Dorayaki, Japanese red bean pancake. Sadly, here standards dropped. These were rather heavy and limp, tasting as though they were prepared some hours before. I did see one of the serving staff furtively hurrying to the fridge at the front of the store and then quickly returning to the kitchen. That’s where I suspect these came from.
This was one of the best Japanese meals that I have had in London. In atmosphere and decor, it was the closest to rundown izakayas in Japan with excellent food that I have had the pleasure of visiting. With a collection painfully mismatched chairs and tables, Japanese memorabilia and cooking equipment jammed in every spare spot and rather sporadic and poor lighting it reminded me of temples of gastronomy in Japan crammed under railway arches. In those days, I thought that the nattering of the trains only added to the memory. Here, we traded deafening trains for noisy people.
I entered with some element of caution on account of the partly shattered door thinking that it may have been the result of either intoxicated Soho patrons or particularly angry customers. Either situation would have been enough to put me off from return again. Yet, maybe the spider-webbed glass was a sign of something else.
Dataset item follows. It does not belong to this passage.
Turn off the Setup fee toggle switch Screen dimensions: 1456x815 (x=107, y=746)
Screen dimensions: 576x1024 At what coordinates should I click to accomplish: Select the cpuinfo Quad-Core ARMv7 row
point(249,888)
Perhaps it was instead a sign of the frantic scrabbling of customers trying to get back in after enjoying a dinner like this. In desperation, I can well imagine someone using a large object to bang on the door. That is, until the chef appeared to chase you off. I wouldn’t blame such measures to regain admittance as there is something special about this place apart from rather good food, rather weird furnishing and unusual service. A little while after we had finished, I managed to put my finger on it. Never knowing whether each bite would be your last makes things taste just that little bit better. Better enjoy it while it lasts.
A quiet eating 9/10.
Dinner (all of the above for 3) for GBP30 per person excluding drinks and service.